Подготовка к эвакуации даже этого количества людей заняла почти полтора суток — абсолютное большинство не способно было передвигаться самостоятельно. К пятому числу основной этап был завершен. Город не обезлюдел, но притих. Детворы почти не осталось. В полутемном вагоне, заполненном знакомыми, но по большей части незнакомыми друг с другом людьми, детским плачем, старческим покашливанием и непонятными разговорами, ехали на восток Марксина-Марочка с улицы Комсомольской, её старшая сестра Галочка, бабушка Марья Трофимовна и приятели с Кирпички — Генка и Гришка…
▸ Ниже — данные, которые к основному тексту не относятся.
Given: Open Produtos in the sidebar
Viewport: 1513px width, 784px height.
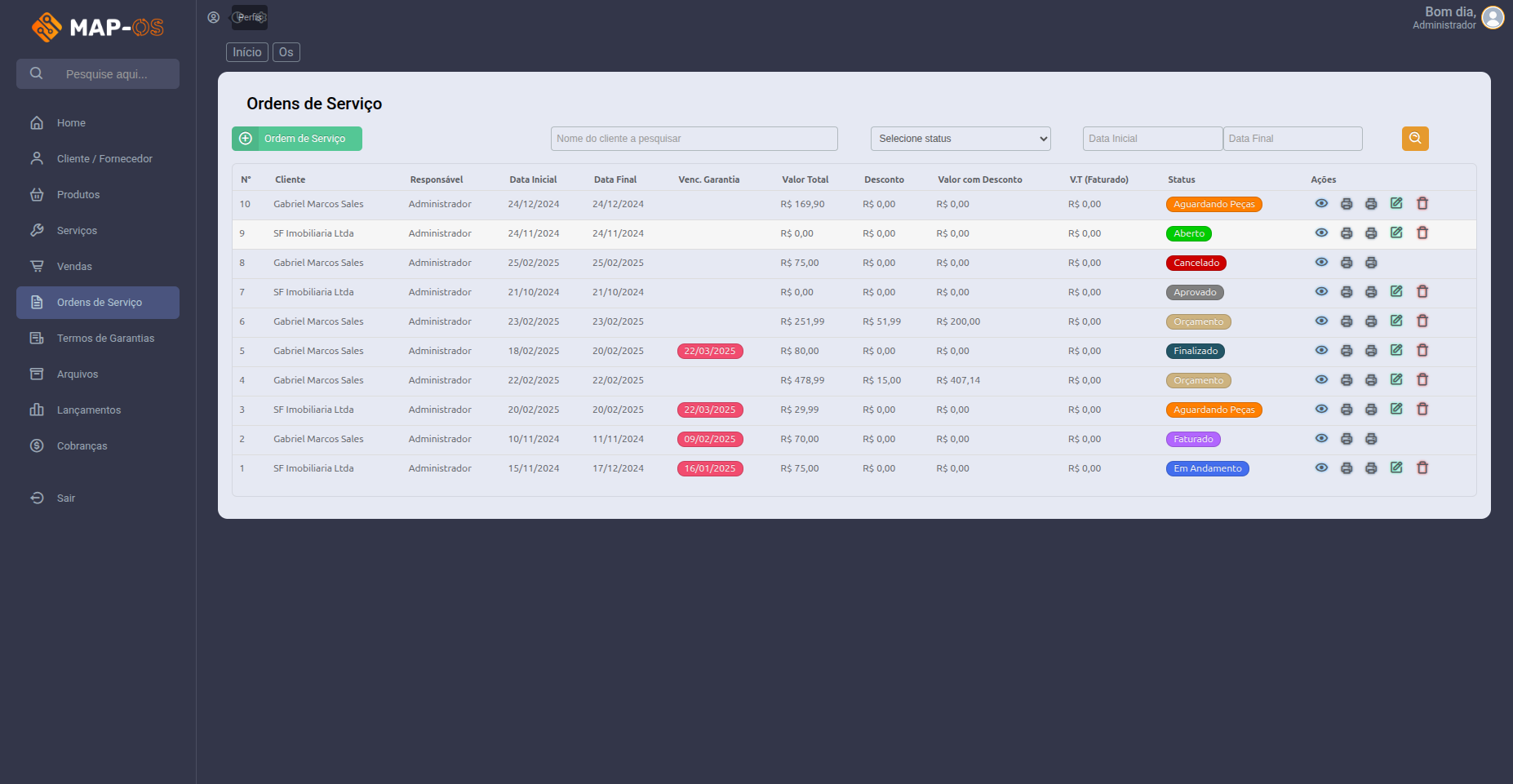Looking at the screenshot, I should point(78,195).
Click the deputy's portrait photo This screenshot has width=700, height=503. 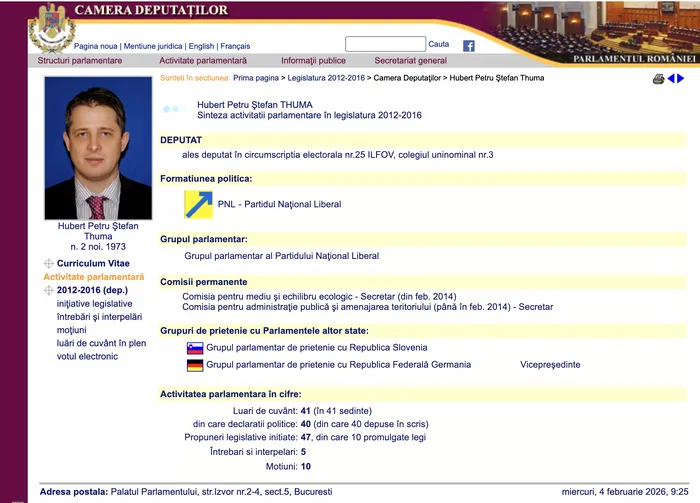98,148
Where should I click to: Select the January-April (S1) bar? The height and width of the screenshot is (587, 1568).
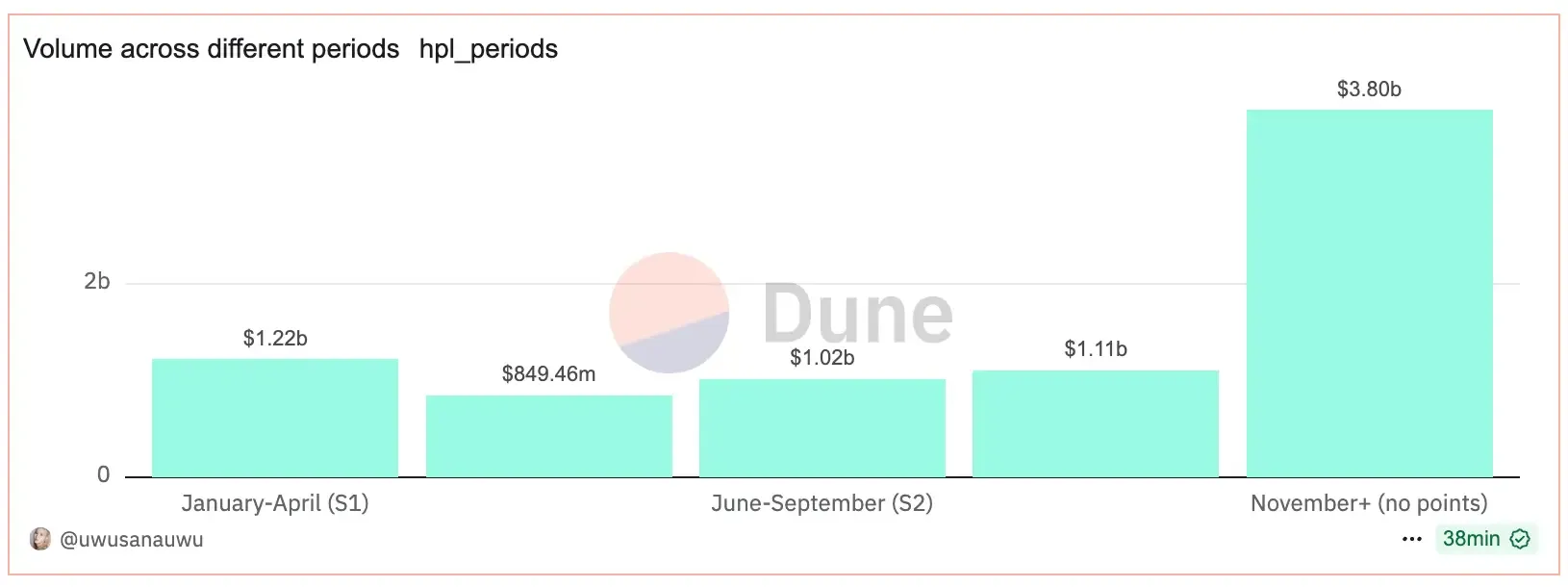[275, 418]
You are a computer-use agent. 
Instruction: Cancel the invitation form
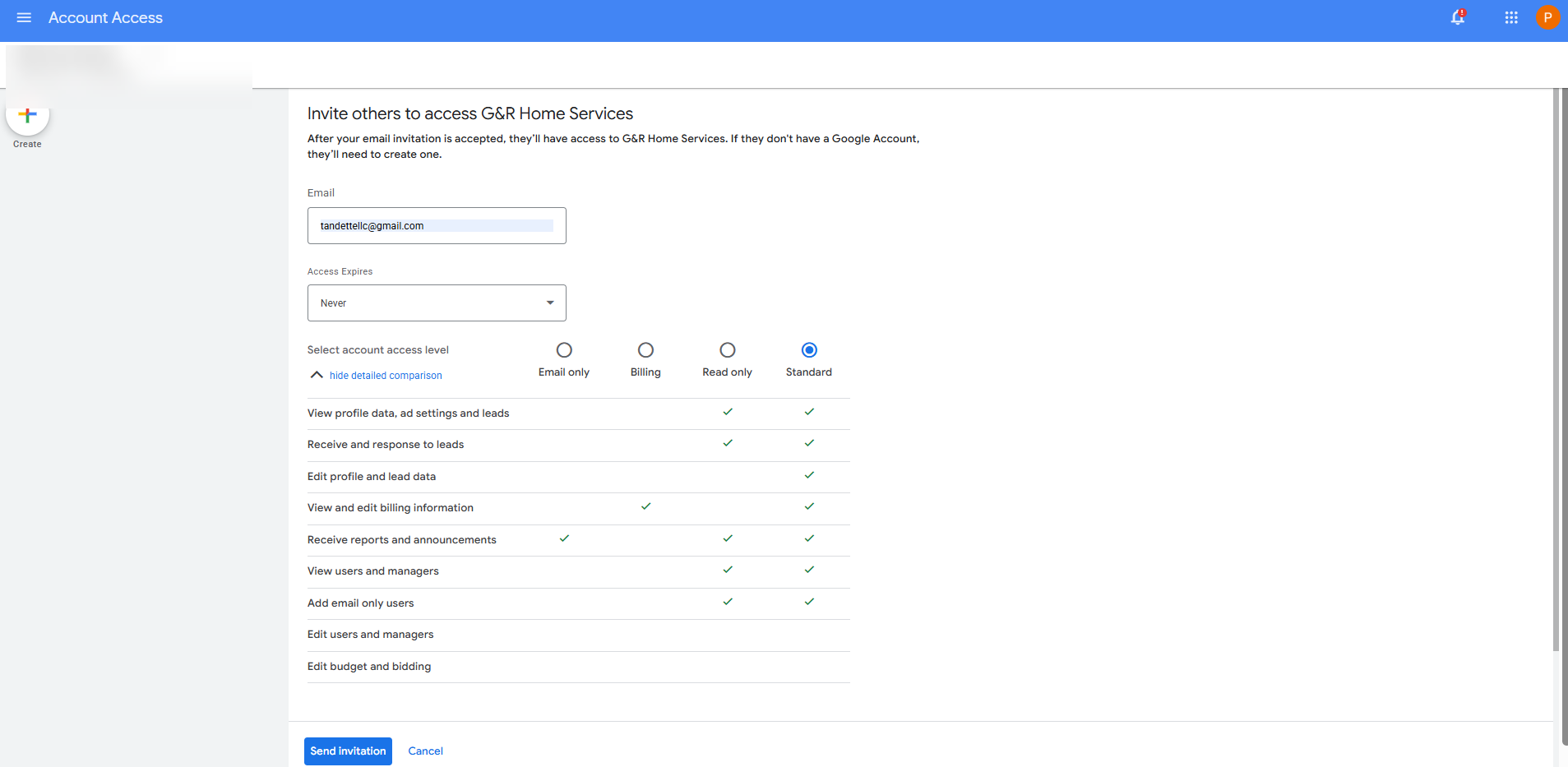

Освобожденные от жителей здания на окраинах, важных перекрёстках и площадях, облепленные мобилизованными «трудармейцами», со скоростью, невероятной в мирное время, превращались в опорные пункты, связанные системами ходов сообщения. В цоколях проделывались амбразуры, стены укреплялись землёй и бетоном, создавались неприкосновенные запасы бутылок с «КС» и воды — не только для бойцов маленьких гарнизонов, но и в первую голову — для пулемётов.
Хотя, конечно, с пулемётами было сложно… а с чем сложно не было? Чтобы пересчитать изъятые у зенитчиков установки «максимов», с избытком хватило бы пальцев двух рук. Оболенский, осчастливленный прибытием в Орёл десантников, сделал встречу по-настоящему торжественной, передав им двадцать ДШК. Этой силой, способной противостоять любому противнику — от авиации до легкобронированной техники, в гарнизоне воспользоваться было некому. Такое оружие требует грамотного с ним обращения, а на весь Орёл отыскалось только четверо бойцов, ранее имевших дело с творением товарищей Дегтярева и Шпагина, причём трое оказались легкоранеными из госпиталя, а четвёртый — старшина-зенитчик, списанный вчистую из-за заработанного в марте 1940 года на выборгском направлении хронического ревматизма и проникающего ранения обоих легких. Этих четверых, хорошенько подумав, прикомандировали к артпульдивизиону.
Завтрашние защитники Орла должны были твердо усвоить — Орловщина уже сражается, враг несёт потери на дальних рубежах. А здесь — их рубеж. Примерно так и сказал на очередном совещании второй секретарь обкома ВКП(б). Сказано — сделано. В помощь себе Игнатов взял старого партийца, директора школы № 26 Комарова, которого с Гражданской многие знали-помнили как Жореса. Испытанный войной и мирной жизнью, он ещё летом был выбран — на случай оставления нашими Орла, хоть в это тогда почти и не верилось, — для руководства подпольной группой. Сейчас ему, назначенному инструктором обкома, предстояло решать иную задачу: ставить политработу во вновь сформированных подразделениях.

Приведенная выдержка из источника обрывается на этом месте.